▶ **Task prompt**
In the passage on Derbyshire and Nottinghamshire collieries, whom did the Miners National Union send as an agent to organise the Derbyshire and Nottinghamshire Union better?
-- start Passage given --
At the beginning of the year there were around 300 members in the Derbyshire and Nottinghamshire Union but by the end of the year there were about 7,000. This was due to the Miners National Union assisting them by sending an agent William Brown to organise the union better.


At High Brooks, Chesterfield there was an explosion on 23rd January 1866 and (30? or 3?) men were killed.

Changed Hands

  • Awsworth E447916 N344373 changed hands from G Parker to T Evans.
  • Ben(n)erley E447095 N344022, from G Parker to T Evans.
  • Granville to Executors of late Court Grenville.
  • Gresley Wood from Smedley and Church to Gresley Wood Co Ltd.
  • Hucknall Torchard from William Walker and Co to Ellis and Co.
  • Monk Wood changed from JC Plevins and Co to Monk Wood Co Ltd.
  • Nesfield from Chesterfield and Midland Silkstone Coal Co to Sheepbridge Coal and Iron Co.
  • Sheepbridge (Dunston and Barlow Iron Co Ltd) bought out by the newly formed Sheepbridge Coal and Iron Co.
  • Shipley EM Mundy to AM Mundy.
  • Skegby from Skegby Colliery Co to Skegby Colliery Lime and Brick Co.
  • Stoneyford Old from M Royston to Woolley.
  • Sutton (Scarsdale) (Derbyshire) to Executors of Robert Arkwright.
-- end Passage given --
-- start Dataset entries --
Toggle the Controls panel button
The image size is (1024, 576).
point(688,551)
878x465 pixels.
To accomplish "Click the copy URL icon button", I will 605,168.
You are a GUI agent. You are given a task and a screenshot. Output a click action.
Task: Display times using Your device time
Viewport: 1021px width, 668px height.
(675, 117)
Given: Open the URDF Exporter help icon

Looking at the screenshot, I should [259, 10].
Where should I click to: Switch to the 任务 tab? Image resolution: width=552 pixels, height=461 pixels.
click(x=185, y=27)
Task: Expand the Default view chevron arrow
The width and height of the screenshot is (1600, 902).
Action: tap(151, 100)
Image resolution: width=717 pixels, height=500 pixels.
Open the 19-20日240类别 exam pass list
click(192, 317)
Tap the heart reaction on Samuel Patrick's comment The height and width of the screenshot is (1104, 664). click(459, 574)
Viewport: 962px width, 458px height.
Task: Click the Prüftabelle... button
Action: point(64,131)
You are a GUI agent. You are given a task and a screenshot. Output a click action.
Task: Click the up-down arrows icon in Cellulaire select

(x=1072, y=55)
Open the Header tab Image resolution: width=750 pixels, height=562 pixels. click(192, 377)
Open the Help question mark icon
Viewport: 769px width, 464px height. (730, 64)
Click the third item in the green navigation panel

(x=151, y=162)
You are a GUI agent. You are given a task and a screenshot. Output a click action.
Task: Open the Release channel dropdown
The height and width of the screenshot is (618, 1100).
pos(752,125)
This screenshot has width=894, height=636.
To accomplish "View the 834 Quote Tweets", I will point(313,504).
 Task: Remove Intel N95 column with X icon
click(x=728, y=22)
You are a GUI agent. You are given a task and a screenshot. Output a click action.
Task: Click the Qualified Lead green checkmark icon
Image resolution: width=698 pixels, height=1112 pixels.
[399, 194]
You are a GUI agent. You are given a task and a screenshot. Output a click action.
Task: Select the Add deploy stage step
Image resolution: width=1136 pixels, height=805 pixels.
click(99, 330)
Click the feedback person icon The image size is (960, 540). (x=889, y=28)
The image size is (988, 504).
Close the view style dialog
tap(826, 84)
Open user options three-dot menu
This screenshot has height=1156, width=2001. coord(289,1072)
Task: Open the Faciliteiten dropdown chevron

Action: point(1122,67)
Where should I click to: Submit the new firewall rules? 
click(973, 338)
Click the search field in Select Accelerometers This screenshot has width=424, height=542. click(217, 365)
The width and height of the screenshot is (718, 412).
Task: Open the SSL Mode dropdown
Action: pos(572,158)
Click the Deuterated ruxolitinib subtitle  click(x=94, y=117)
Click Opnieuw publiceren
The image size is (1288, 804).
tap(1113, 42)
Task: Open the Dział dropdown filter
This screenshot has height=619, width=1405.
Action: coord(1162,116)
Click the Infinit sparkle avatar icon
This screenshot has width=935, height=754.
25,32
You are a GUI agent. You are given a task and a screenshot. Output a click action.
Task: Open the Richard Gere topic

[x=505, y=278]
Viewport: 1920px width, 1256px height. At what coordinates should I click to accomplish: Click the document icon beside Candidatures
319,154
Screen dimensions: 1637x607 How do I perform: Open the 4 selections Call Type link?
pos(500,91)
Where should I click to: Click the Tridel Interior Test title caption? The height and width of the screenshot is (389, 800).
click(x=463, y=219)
-- end Dataset entries --
▶ **Response**
William Brown